■ Provided material ■
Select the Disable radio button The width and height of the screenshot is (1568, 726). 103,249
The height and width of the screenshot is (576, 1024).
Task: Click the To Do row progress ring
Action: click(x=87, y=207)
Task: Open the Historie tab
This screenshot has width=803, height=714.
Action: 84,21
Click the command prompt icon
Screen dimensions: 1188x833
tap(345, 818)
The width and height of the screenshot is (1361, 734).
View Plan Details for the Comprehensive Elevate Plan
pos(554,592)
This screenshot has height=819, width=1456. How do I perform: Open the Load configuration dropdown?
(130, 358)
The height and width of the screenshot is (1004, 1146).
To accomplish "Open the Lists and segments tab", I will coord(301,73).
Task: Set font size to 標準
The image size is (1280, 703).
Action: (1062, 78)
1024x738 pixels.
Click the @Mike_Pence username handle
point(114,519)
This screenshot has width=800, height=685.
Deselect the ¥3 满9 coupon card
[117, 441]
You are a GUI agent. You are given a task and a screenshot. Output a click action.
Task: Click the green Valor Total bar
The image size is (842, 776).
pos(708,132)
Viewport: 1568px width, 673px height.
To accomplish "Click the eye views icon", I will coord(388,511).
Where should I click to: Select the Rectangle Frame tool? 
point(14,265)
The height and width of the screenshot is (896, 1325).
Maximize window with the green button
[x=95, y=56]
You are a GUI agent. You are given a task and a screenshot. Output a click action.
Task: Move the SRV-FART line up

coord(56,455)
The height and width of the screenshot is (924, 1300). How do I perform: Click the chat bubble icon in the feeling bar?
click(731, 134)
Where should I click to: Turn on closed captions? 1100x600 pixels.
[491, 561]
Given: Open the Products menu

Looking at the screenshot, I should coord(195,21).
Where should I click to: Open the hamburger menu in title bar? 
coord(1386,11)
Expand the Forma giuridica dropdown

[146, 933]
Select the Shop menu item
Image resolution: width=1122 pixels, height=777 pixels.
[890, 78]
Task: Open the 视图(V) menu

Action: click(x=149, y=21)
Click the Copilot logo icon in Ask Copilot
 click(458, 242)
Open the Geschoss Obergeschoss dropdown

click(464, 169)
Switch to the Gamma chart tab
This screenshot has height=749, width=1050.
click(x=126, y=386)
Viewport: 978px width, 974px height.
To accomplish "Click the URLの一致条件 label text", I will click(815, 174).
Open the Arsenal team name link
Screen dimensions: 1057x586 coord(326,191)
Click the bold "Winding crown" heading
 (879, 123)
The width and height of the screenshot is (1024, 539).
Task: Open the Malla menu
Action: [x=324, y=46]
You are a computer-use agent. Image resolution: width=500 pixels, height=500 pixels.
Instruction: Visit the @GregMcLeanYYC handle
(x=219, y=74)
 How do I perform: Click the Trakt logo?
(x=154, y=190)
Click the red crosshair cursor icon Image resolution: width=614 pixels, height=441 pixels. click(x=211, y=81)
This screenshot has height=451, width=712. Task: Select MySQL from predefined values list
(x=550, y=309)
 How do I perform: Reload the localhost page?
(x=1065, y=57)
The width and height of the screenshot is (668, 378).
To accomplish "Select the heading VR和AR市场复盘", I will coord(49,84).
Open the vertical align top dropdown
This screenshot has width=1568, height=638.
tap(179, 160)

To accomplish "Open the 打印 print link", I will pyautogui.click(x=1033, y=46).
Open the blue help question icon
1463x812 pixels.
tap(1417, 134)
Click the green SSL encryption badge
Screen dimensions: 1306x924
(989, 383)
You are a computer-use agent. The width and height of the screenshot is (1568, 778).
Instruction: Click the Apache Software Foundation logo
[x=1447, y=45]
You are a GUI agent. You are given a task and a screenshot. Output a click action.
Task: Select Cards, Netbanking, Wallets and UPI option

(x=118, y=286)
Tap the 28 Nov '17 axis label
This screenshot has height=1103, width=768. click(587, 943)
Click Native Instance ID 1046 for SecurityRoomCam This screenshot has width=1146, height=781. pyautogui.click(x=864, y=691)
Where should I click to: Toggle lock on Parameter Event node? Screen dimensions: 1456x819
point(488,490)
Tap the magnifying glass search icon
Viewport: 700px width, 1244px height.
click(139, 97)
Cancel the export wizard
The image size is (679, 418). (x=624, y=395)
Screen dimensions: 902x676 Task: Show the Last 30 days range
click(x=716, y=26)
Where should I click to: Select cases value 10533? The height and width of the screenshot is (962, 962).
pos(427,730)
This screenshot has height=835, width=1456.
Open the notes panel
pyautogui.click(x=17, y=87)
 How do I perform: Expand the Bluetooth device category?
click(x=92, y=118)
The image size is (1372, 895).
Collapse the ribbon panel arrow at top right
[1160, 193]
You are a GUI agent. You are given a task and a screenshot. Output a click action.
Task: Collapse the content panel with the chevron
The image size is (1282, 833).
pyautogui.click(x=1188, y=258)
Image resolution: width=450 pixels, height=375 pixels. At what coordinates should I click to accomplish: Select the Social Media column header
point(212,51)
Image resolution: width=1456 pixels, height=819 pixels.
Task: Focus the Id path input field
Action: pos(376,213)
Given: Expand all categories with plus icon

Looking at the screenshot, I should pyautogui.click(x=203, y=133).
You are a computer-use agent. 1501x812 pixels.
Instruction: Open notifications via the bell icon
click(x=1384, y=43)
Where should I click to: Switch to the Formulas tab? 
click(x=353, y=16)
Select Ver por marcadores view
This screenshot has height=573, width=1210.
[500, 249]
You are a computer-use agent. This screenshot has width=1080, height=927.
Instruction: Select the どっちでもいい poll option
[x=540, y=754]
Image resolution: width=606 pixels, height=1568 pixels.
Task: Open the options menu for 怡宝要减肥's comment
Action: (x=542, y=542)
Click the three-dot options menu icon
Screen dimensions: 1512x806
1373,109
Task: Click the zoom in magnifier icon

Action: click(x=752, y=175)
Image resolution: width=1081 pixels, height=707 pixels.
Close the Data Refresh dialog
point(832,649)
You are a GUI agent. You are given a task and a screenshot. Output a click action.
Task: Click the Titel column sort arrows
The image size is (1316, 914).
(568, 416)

■ Instructions for the task ■
Recast all of the material above as a Markdown table with the columns "No." and "Entry," giving each nonblank line its own row.

■ Output ■
| No. | Entry |
|---|---|
| 1 | Select the Disable radio button The width and height of the screenshot is (1568, 726). 103,249 |
| 2 | The height and width of the screenshot is (576, 1024). |
| 3 | Task: Click the To Do row progress ring |
| 4 | Action: click(x=87, y=207) |
| 5 | Task: Open the Historie tab |
| 6 | This screenshot has width=803, height=714. |
| 7 | Action: 84,21 |
| 8 | Click the command prompt icon |
| 9 | Screen dimensions: 1188x833 |
| 10 | tap(345, 818) |
| 11 | The width and height of the screenshot is (1361, 734). |
| 12 | View Plan Details for the Comprehensive Elevate Plan |
| 13 | pos(554,592) |
| 14 | This screenshot has height=819, width=1456. How do I perform: Open the Load configuration dropdown? |
| 15 | (130, 358) |
| 16 | The height and width of the screenshot is (1004, 1146). |
| 17 | To accomplish "Open the Lists and segments tab", I will coord(301,73). |
| 18 | Task: Set font size to 標準 |
| 19 | The image size is (1280, 703). |
| 20 | Action: (1062, 78) |
| 21 | 1024x738 pixels. |
| 22 | Click the @Mike_Pence username handle |
| 23 | point(114,519) |
| 24 | This screenshot has width=800, height=685. |
| 25 | Deselect the ¥3 满9 coupon card |
| 26 | [117, 441] |
| 27 | You are a GUI agent. You are given a task and a screenshot. Output a click action. |
| 28 | Task: Click the green Valor Total bar |
| 29 | The image size is (842, 776). |
| 30 | pos(708,132) |
| 31 | Viewport: 1568px width, 673px height. |
| 32 | To accomplish "Click the eye views icon", I will coord(388,511). |
| 33 | Where should I click to: Select the Rectangle Frame tool?  |
| 34 | point(14,265) |
| 35 | The height and width of the screenshot is (896, 1325). |
| 36 | Maximize window with the green button |
| 37 | [x=95, y=56] |
| 38 | You are a GUI agent. You are given a task and a screenshot. Output a click action. |
| 39 | Task: Move the SRV-FART line up |
| 40 | coord(56,455) |
| 41 | The height and width of the screenshot is (924, 1300). How do I perform: Click the chat bubble icon in the feeling bar? |
| 42 | click(731, 134) |
| 43 | Where should I click to: Turn on closed captions? 1100x600 pixels. |
| 44 | [491, 561] |
| 45 | Given: Open the Products menu |
| 46 | Looking at the screenshot, I should coord(195,21). |
| 47 | Where should I click to: Open the hamburger menu in title bar?  |
| 48 | coord(1386,11) |
| 49 | Expand the Forma giuridica dropdown |
| 50 | [146, 933] |
| 51 | Select the Shop menu item |
| 52 | Image resolution: width=1122 pixels, height=777 pixels. |
| 53 | [890, 78] |
| 54 | Task: Open the 视图(V) menu |
| 55 | Action: click(x=149, y=21) |
| 56 | Click the Copilot logo icon in Ask Copilot |
| 57 |  click(458, 242) |
| 58 | Open the Geschoss Obergeschoss dropdown |
| 59 | click(464, 169) |
| 60 | Switch to the Gamma chart tab |
| 61 | This screenshot has height=749, width=1050. |
| 62 | click(x=126, y=386) |
| 63 | Viewport: 978px width, 974px height. |
| 64 | To accomplish "Click the URLの一致条件 label text", I will click(815, 174). |
| 65 | Open the Arsenal team name link |
| 66 | Screen dimensions: 1057x586 coord(326,191) |
| 67 | Click the bold "Winding crown" heading |
| 68 |  (879, 123) |
| 69 | The width and height of the screenshot is (1024, 539). |
| 70 | Task: Open the Malla menu |
| 71 | Action: [x=324, y=46] |
| 72 | You are a computer-use agent. Image resolution: width=500 pixels, height=500 pixels. |
| 73 | Instruction: Visit the @GregMcLeanYYC handle |
| 74 | (x=219, y=74) |
| 75 |  How do I perform: Click the Trakt logo? |
| 76 | (x=154, y=190) |
| 77 | Click the red crosshair cursor icon Image resolution: width=614 pixels, height=441 pixels. click(x=211, y=81) |
| 78 | This screenshot has height=451, width=712. Task: Select MySQL from predefined values list |
| 79 | (x=550, y=309) |
| 80 |  How do I perform: Reload the localhost page? |
| 81 | (x=1065, y=57) |
| 82 | The width and height of the screenshot is (668, 378). |
| 83 | To accomplish "Select the heading VR和AR市场复盘", I will coord(49,84). |
| 84 | Open the vertical align top dropdown |
| 85 | This screenshot has width=1568, height=638. |
| 86 | tap(179, 160) |
| 87 | To accomplish "Open the 打印 print link", I will pyautogui.click(x=1033, y=46). |
| 88 | Open the blue help question icon |
| 89 | 1463x812 pixels. |
| 90 | tap(1417, 134) |
| 91 | Click the green SSL encryption badge |
| 92 | Screen dimensions: 1306x924 |
| 93 | (989, 383) |
| 94 | You are a computer-use agent. The width and height of the screenshot is (1568, 778). |
| 95 | Instruction: Click the Apache Software Foundation logo |
| 96 | [x=1447, y=45] |
| 97 | You are a GUI agent. You are given a task and a screenshot. Output a click action. |
| 98 | Task: Select Cards, Netbanking, Wallets and UPI option |
| 99 | (x=118, y=286) |
| 100 | Tap the 28 Nov '17 axis label |
| 101 | This screenshot has height=1103, width=768. click(587, 943) |
| 102 | Click Native Instance ID 1046 for SecurityRoomCam This screenshot has width=1146, height=781. pyautogui.click(x=864, y=691) |
| 103 | Where should I click to: Toggle lock on Parameter Event node? Screen dimensions: 1456x819 |
| 104 | point(488,490) |
| 105 | Tap the magnifying glass search icon |
| 106 | Viewport: 700px width, 1244px height. |
| 107 | click(139, 97) |
| 108 | Cancel the export wizard |
| 109 | The image size is (679, 418). (x=624, y=395) |
| 110 | Screen dimensions: 902x676 Task: Show the Last 30 days range |
| 111 | click(x=716, y=26) |
| 112 | Where should I click to: Select cases value 10533? The height and width of the screenshot is (962, 962). |
| 113 | pos(427,730) |
| 114 | This screenshot has height=835, width=1456. |
| 115 | Open the notes panel |
| 116 | pyautogui.click(x=17, y=87) |
| 117 |  How do I perform: Expand the Bluetooth device category? |
| 118 | click(x=92, y=118) |
| 119 | The image size is (1372, 895). |
| 120 | Collapse the ribbon panel arrow at top right |
| 121 | [1160, 193] |
| 122 | You are a GUI agent. You are given a task and a screenshot. Output a click action. |
| 123 | Task: Collapse the content panel with the chevron |
| 124 | The image size is (1282, 833). |
| 125 | pyautogui.click(x=1188, y=258) |
| 126 | Image resolution: width=450 pixels, height=375 pixels. At what coordinates should I click to accomplish: Select the Social Media column header |
| 127 | point(212,51) |
| 128 | Image resolution: width=1456 pixels, height=819 pixels. |
| 129 | Task: Focus the Id path input field |
| 130 | Action: pos(376,213) |
| 131 | Given: Expand all categories with plus icon |
| 132 | Looking at the screenshot, I should pyautogui.click(x=203, y=133). |
| 133 | You are a computer-use agent. 1501x812 pixels. |
| 134 | Instruction: Open notifications via the bell icon |
| 135 | click(x=1384, y=43) |
| 136 | Where should I click to: Switch to the Formulas tab?  |
| 137 | click(x=353, y=16) |
| 138 | Select Ver por marcadores view |
| 139 | This screenshot has height=573, width=1210. |
| 140 | [500, 249] |
| 141 | You are a computer-use agent. This screenshot has width=1080, height=927. |
| 142 | Instruction: Select the どっちでもいい poll option |
| 143 | [x=540, y=754] |
| 144 | Image resolution: width=606 pixels, height=1568 pixels. |
| 145 | Task: Open the options menu for 怡宝要减肥's comment |
| 146 | Action: (x=542, y=542) |
| 147 | Click the three-dot options menu icon |
| 148 | Screen dimensions: 1512x806 |
| 149 | 1373,109 |
| 150 | Task: Click the zoom in magnifier icon |
| 151 | Action: click(x=752, y=175) |
| 152 | Image resolution: width=1081 pixels, height=707 pixels. |
| 153 | Close the Data Refresh dialog |
| 154 | point(832,649) |
| 155 | You are a GUI agent. You are given a task and a screenshot. Output a click action. |
| 156 | Task: Click the Titel column sort arrows |
| 157 | The image size is (1316, 914). |
| 158 | (568, 416) |